*** Document segment Section Begins ***

Информация для цитирования: Сбоев А. Г., Грязнов А. В., Рыбка Р. Б., Скороходов М. С., Молошников И. А. Метод глубокого обучения на основе языковых моделей для обработки русскоязычных команд естественного языка при взаимодействии человека и робота // Научный результат. Вопросы теоретической и прикладной лингвистики. 2023. Т. 9. № 1. C. 174-191. DOI: 10.18413/2313-8912-2023-9-1-1-1

Introduction

State-of-the-art approaches to the development of human-machine interfaces for controlling robotic platforms are used to process commands in natural language and analyze information from different sensors. A filed condition control, including by inexperienced operators, requires the creation of a flexible and accurate system for processing commands in natural language into

a formalized format of commands recognized by a robotic platform.

The command representation can be formalized as a logical representation or a graph reflecting the semantic relation between entities. A popular formalized format is the semantic graph data representation model RDF (McBride, 2004). It operates with statements of the form "subject" - "predicate" - "object". The set of statements forms a

directed graph with vertices "subjects" and "objects", and the edges reflect "predicates". The main difference between a formalized format and a natural language is the absence of ambiguities in the command interpretation. It poses a relevant task of developing a system for processing Russian language commands into a formalized format of commands, including the processing of anaphors, free word order, neologism, homonyms, synonyms etc.

Natural language processing methods are divided into rule-based approaches and methods using neural network language models. Rule-based approaches include writing hard-coded instructions based on semantic analysis. Systems based on such approaches are very sensitive to input data, require a lot of development time, and face difficulties in handling ambiguous phrases.

Language models based on neural networks have a complex architecture, often models have a transformer topology (Vaswani et al., 2017). These models are pre-trained on huge sets of text corpora, solving problems of determining the next word, recovering missing words, etc. The pre-trained language models are trained using fine-tuning (changing the neural network model parameters), prompt-tuning (training embeddings using gradient descent without changing the language model parameters) and few-shot (preparing a hint on natural language without model training), which require a significantly smaller amount of data corpora than at the preliminary pre-trained stage. Using methods based on neural networks is a promising area of focus in natural language processing. Compared to rule-based approaches, language model training requires less time for its development.

Our work presents a deep learning method based on language models with a transformer architecture for processing Russian language commands into a formalized RDF graph format for controlling a robotic platform. The method includes a model for finding and replacing pronouns and a neural network interface for processing

complex Russian-language commands. The neural network interface, presented in our previous paper (Sboev et al., 2022), includes the steps of restoring missing verbs, decomposing complex commands into simple ones, and classifying the attributes of simple commands. Section 1 describes the state-of-the-art on the topic of controlling robotic platforms using natural language based on neural networks. Section 2 provides a description of the data used in model training. Section 3 shows the model architectures. Section 4 describes the complete system of processing a Russian command on natural language and precision when controlling a robotic platform.

1 Related works

At the present time, there are no publications in the literature on the topic of controlling a robotic platform using Russian commands on natural language. At the same time, there are a number of works in English (Gubbi, Upadrashta and Amrutur, 2020; Min et al., 2021; Ahn et al., 2022; Choi et al., 2021) related to the control of robotic platform using language models of neural network.

*** Document segment Section Ends ***
*** Extracted information Section Begins ***

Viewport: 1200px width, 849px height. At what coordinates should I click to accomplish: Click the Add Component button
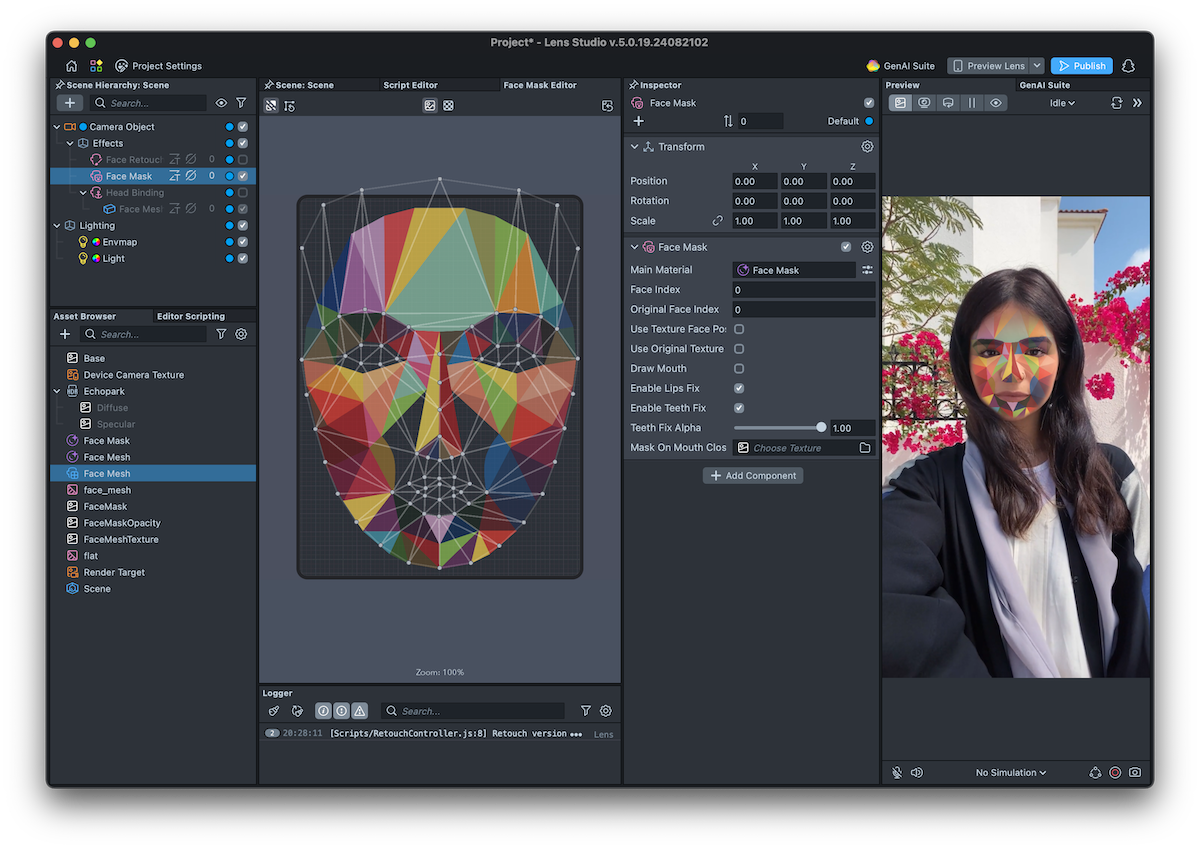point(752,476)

*** Extracted information Section Ends ***
*** Extracted information Section Begins ***

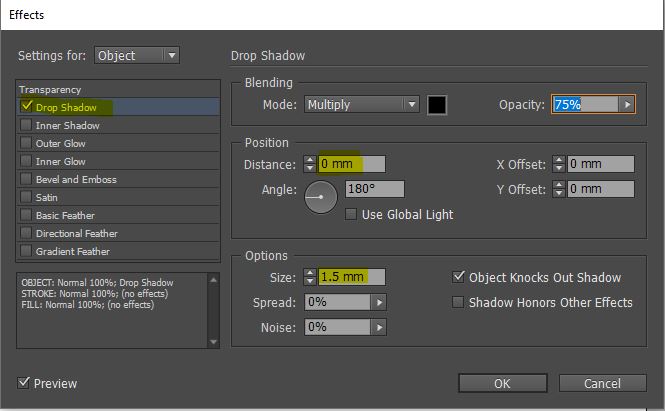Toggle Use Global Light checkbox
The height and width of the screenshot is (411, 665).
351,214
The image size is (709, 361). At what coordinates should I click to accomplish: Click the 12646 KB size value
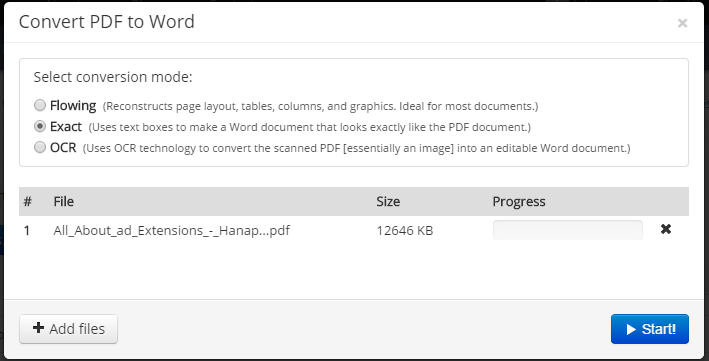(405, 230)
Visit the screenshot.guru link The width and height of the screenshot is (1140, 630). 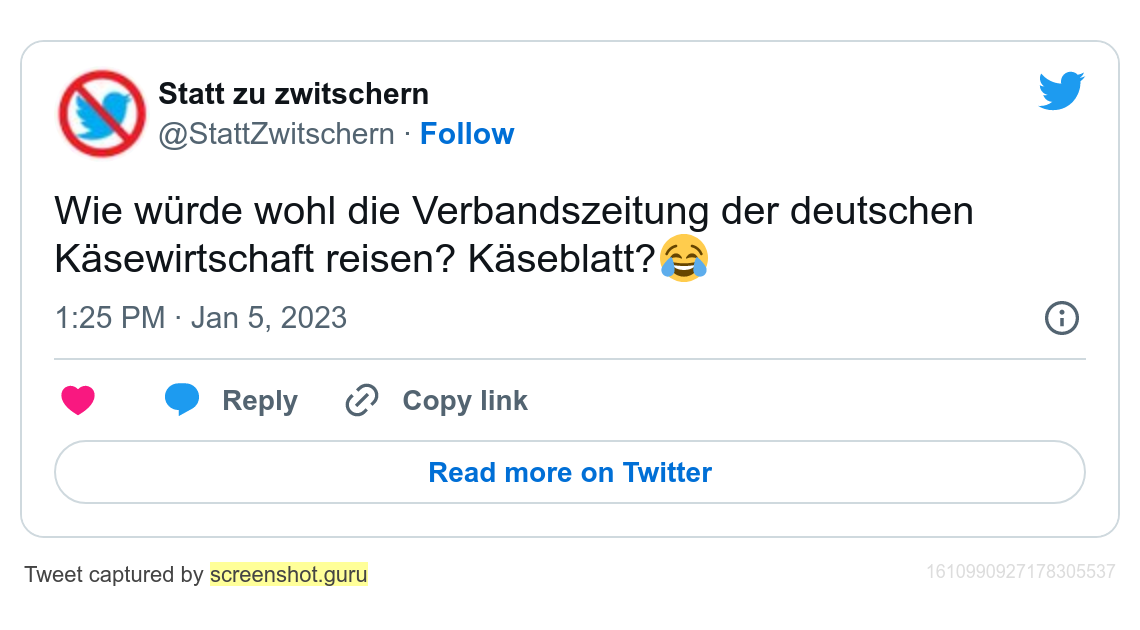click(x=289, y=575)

*** Extracted information Section Ends ***

» **Explore the material**
1. Can you condense the paragraph beginning "Language models based on neural networks" in the text on natural-language robot control into a bulleted list that keeps its main facts?
2. Could you continue the text on natural-language robot control, starting right after its final sentence about works in English?

» **Answers by item**
1.
- Neural network language models have complex architectures, often a transformer topology (Vaswani et al., 2017).
- They are pre-trained on huge text corpora by solving problems such as determining the next word and recovering missing words.
- Pre-trained models are further trained through fine-tuning (changing the model parameters), prompt-tuning (training embeddings with gradient descent while leaving the model parameters unchanged), or few-shot (preparing a natural-language hint without training).
- These methods need far smaller data corpora than the pre-training stage.
- Neural network methods are a promising area of natural language processing and take less development time than rule-based approaches.

2.
In the paper (Gubbi, Upadrashta and Amrutur, 2020), the authors use neural network models. The first model is LSTM (Hochreiter and Schmidhuber, 1997) (Long Short-Term Memory). The second model is BERT (Devlin et al., 2018) with a transformer topology. These models transform natural language into Python 3 programming language functions (Van Rossum and Drake, 2009) to control a robotic arm with grip and speed control Dobot Magician.1 Dobot Magician is a universal platform for in-depth study of industrial robotics. The authors show that their method works better than training neural network models to predict the actions of a robotic platform directly.

Another work (Min et al., 2021) uses the above-mentioned language models BERT with transformer topology to classify

1 DOBOT, available at: https://en.dobot.cn/ (Accessed

08 November 2022).

command attributes in natural language and compile a sequence of subtasks to control a home assistant robot in a virtual three-dimensional environment. The assistant robot is capable to perform various sub-tasks: pick up and place, take and place, clean and place, heat and place, examine under light. BERT language models are part of a module control system, which allows controlling a robotic platform without expert trajectories or low-level instructions. The module system includes the Mask R-CNN convolutional neural network (He et al., 2017), as well as search and navigation policies (Chaplot et al.,

2020) to control the assistant robot.

The work (Ahn et al., 2022) proposes a neural network approach called SayCan using the knowledge of the large language model PaLM (Chowdhery et al., 2022) to control the robot from Everyday Robots company.2 The robot has a mobile manipulator with a hand with 7 degrees of freedom and two-fingered grip, and is additionally equipped with RGB camera. For the robot, 3 types of skills are described: take object, find and move to object, pick up and bring an object. The Say method of the SayCan approach proposes low-level tasks grounding to the capabilities of the robot. The Can method chooses, according to the plan, which of the proposed tasks to perform. The authors evaluate the obtained approach on a real robotic device for a number of tasks. As a result, the PalM language model handles ambiguous natural language commands.

The authors of the paper (Choi et al.,

2021) propose an adaptation based on language models GPT-2 (Radford et al., 2019) and T5 (Raffel, Shazeer and Roberts, 2019) with transformer topology for processing natural language instructions when controlling industrial robotic devices. In work, the stage of validation of commands coming from a human (feedback) based on the ICARUS cognitive architecture (Choi and Langley, 2018) is proposed. This architecture

2 Everyday Robots, available at: https://everydayrobots.com/ (Accessed 08 November 2022).

assumes a relational representation of knowledge, distinguishes between long-term and short-term memory, in other words, uses knowledge about the environment and the state of the industrial robot, as well as information about the possible actions of the robot to process language instructions and form feedback with the operator if the robot cannot perform task at the moment. The authors show a pre-trained language model can be efficiently fine-tined to translate verbal instructions into robot platform tasks better than semantic text analysis method.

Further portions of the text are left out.